BEGIN Information provided
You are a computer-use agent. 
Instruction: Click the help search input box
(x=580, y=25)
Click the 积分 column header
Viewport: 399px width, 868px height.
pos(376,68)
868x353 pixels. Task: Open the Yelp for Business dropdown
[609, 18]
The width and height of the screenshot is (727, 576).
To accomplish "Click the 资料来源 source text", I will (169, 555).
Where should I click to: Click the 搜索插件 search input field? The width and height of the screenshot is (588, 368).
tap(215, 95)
END Information provided
BEGIN Information provided
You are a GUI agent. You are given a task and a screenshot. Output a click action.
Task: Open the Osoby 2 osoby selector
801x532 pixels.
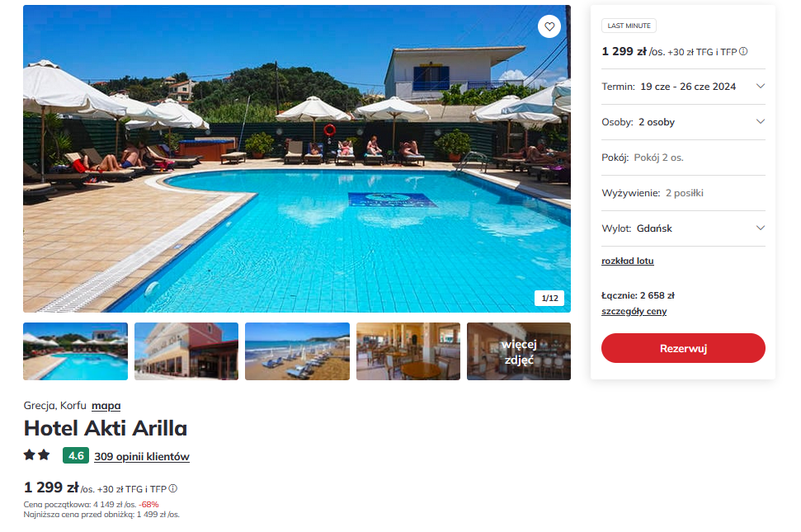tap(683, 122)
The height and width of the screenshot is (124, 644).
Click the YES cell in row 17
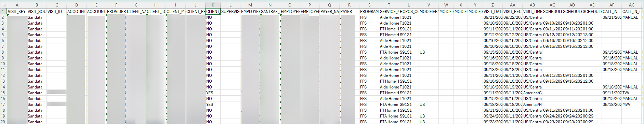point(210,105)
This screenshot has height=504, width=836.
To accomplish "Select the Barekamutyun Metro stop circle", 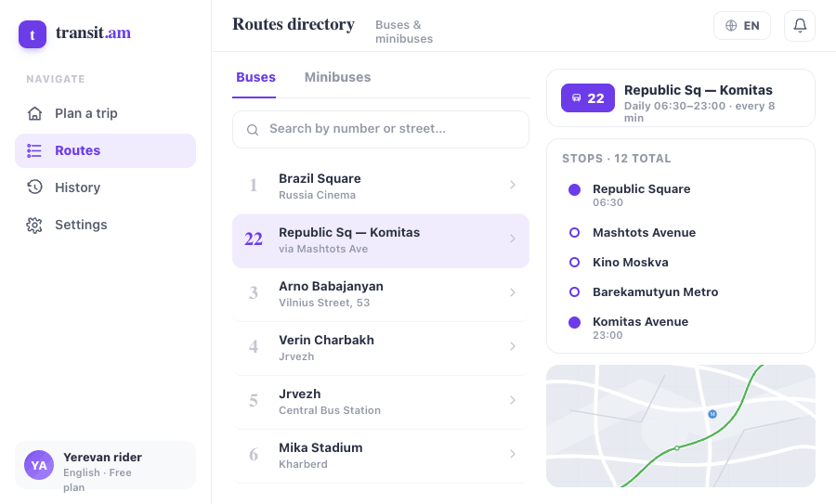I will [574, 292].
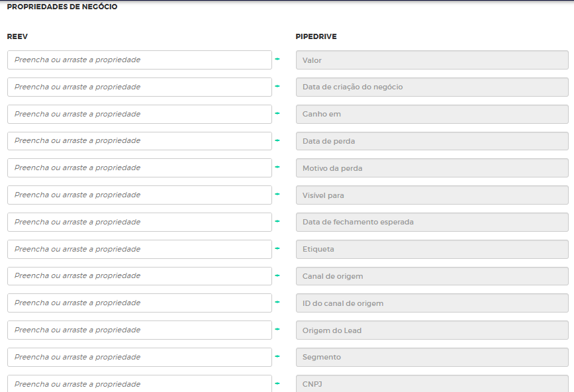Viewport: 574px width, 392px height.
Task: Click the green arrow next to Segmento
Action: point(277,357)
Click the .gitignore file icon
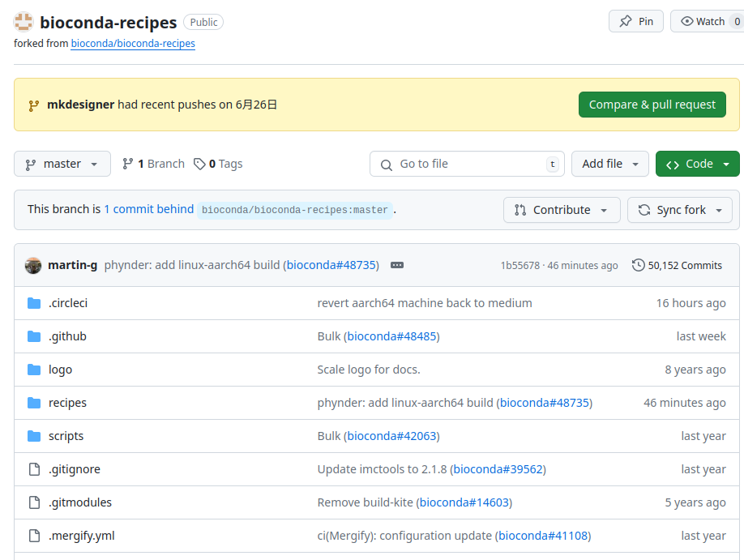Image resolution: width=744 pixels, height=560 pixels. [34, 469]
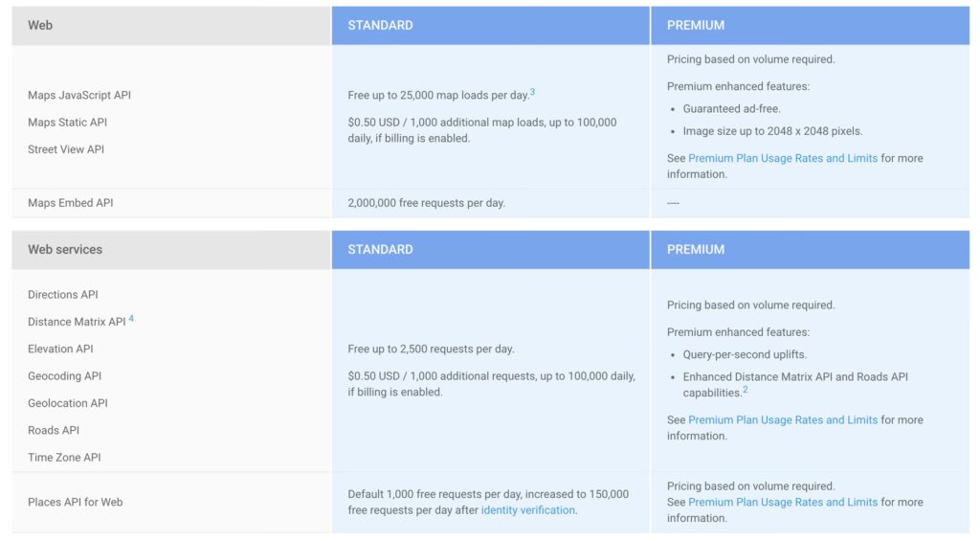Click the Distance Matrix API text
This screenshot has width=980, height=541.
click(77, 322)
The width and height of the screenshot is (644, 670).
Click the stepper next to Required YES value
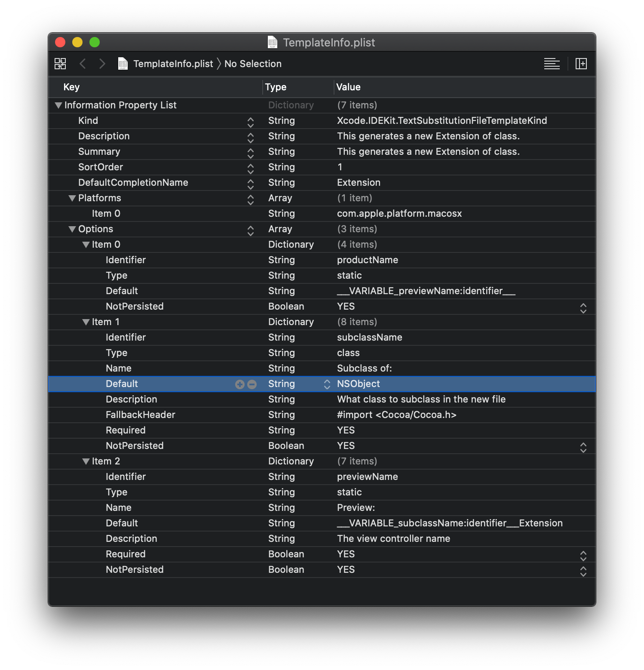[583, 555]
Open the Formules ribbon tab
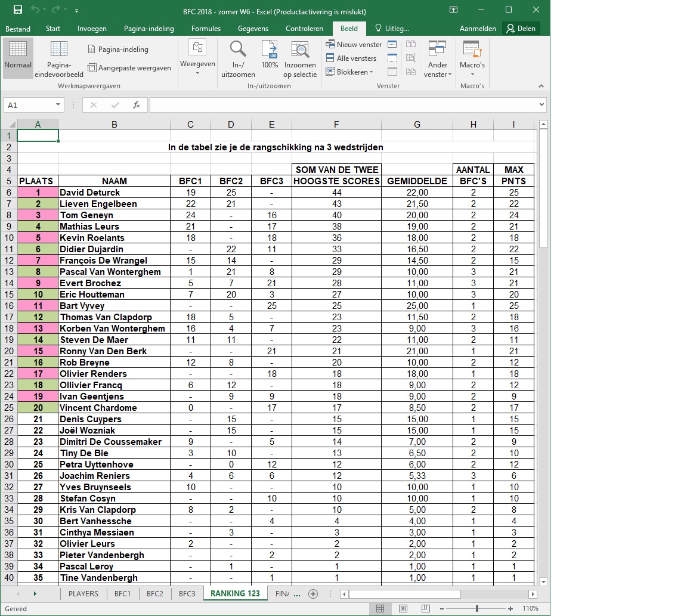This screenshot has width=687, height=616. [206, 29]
END Information provided
§ **Task instructions**: Copy all lines of the records that have the string "agent" in them.

§ **Task output**:
You are a computer-use agent. 
You are a GUI agent. You are given a task and a screenshot. Output a click action.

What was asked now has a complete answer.